États-Unis : le marché du travail montre ses premières fissures

March 9, 2026

Les faits de marché

Le rapport de février montre plusieurs signes de ralentissement :

  • nonfarm payrolls : -92 000 ;
  • consensus attendu : +55 000 ;
  • taux de chômage : 4,4 % contre 4,3 % en janvier.

La tendance devient également plus faible sur plusieurs mois :

  • moyenne des créations d’emplois sur trois mois proche de 6 000 par mois ;
  • contre environ 50 000 précédemment.

Autre signal important :

  • le taux de participation recule à 62 % ;
  • son plus bas niveau depuis 2021.

Les pertes d’emplois concernent plusieurs secteurs :

  • santé ;
  • loisirs ;
  • construction ;
  • transport ;
  • industrie.

Une faiblesse partiellement temporaire

Une partie du ralentissement provient de facteurs ponctuels.

Conditions météorologiques

Des conditions hivernales sévères ont perturbé certaines activités économiques en février.

Grève dans la santé

Le secteur de la santé a également été affecté par des mouvements sociaux.

Ces éléments peuvent temporairement dégrader les statistiques mensuelles.

Mais le signal devient plus large

Le point important est que le ralentissement dépasse désormais ces seuls facteurs temporaires.

Diffusion plus faible des créations d’emplois

Le marché du travail ralentit dans plusieurs secteurs simultanément.

La dynamique de création d’emplois devient moins concentrée et moins robuste.

Moyenne trimestrielle proche de zéro

La moyenne sur trois mois devient particulièrement surveillée.

Un rythme proche de zéro suggère que l’économie américaine se rapproche du seuil nécessaire :

  • pour stabiliser le chômage ;
  • sans véritable création nette d’emplois.

Le marché du travail cesse donc progressivement d’être un moteur de croissance aussi solide qu’en 2024–2025.

Les salaires restent encore élevés

Malgré ce ralentissement :

  • les salaires progressent encore d’environ +3,8 % sur un an.

Cela traduit une situation plus complexe qu’un simple choc récessif.

Le marché du travail :

  • ralentit ;
  • mais reste relativement tendu sur certains segments.

Cette combinaison complique fortement la lecture de la Fed.

Pourquoi cela devient un sujet pour la Fed

Jusqu’ici, la Réserve fédérale pouvait justifier une posture prudente grâce à :

  • une croissance relativement résiliente ;
  • un marché du travail encore solide.

Le rapport de février remet partiellement en cause ce scénario.

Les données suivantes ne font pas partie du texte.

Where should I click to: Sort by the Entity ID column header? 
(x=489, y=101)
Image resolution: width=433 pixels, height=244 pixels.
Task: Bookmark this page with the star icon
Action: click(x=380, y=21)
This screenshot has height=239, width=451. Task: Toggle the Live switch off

Le dilemme devient plus difficile

La banque centrale doit désormais arbitrer entre :

Un ralentissement de l’emploi

  • créations plus faibles ;
  • hausse du chômage ;
  • participation en baisse.

Et un risque inflationniste toujours présent

Le choc énergétique continue d’alimenter :

  • les prix de l’énergie ;
  • les anticipations d’inflation ;
  • les tensions sur les coûts.

Le marché ne sait donc plus clairement si la priorité de la Fed restera :

  • le soutien à la croissance ;
  • ou la crédibilité sur l’inflation.

Pourquoi les marchés deviennent plus sensibles

Dans ce type d’environnement, chaque publication macroéconomique prend davantage d’importance.

Le marché devient particulièrement sensible :

  • aux chiffres d’inflation ;
  • aux données sur l’emploi ;
  • aux anticipations de taux.

Le calendrier des futures baisses de taux devient plus incertain.

Lecture : fondamentaux vs mécanique de marché

Le principal changement est probablement celui-ci :

le marché du travail américain cesse progressivement d’être un pilier incontesté de la croissance.

Pendant plusieurs années, la solidité de l’emploi a permis :

  • de soutenir la consommation ;
  • d’absorber le resserrement monétaire ;
  • de maintenir une activité relativement stable.

Le contexte devient désormais plus fragile :

  • ralentissement de l’emploi ;
  • énergie plus chère ;
  • conditions financières plus restrictives ;
  • marges de manœuvre monétaires plus limitées.

Le marché entre donc dans une phase où :

  • la croissance ralentit ;
  • sans que les risques inflationnistes disparaissent complètement.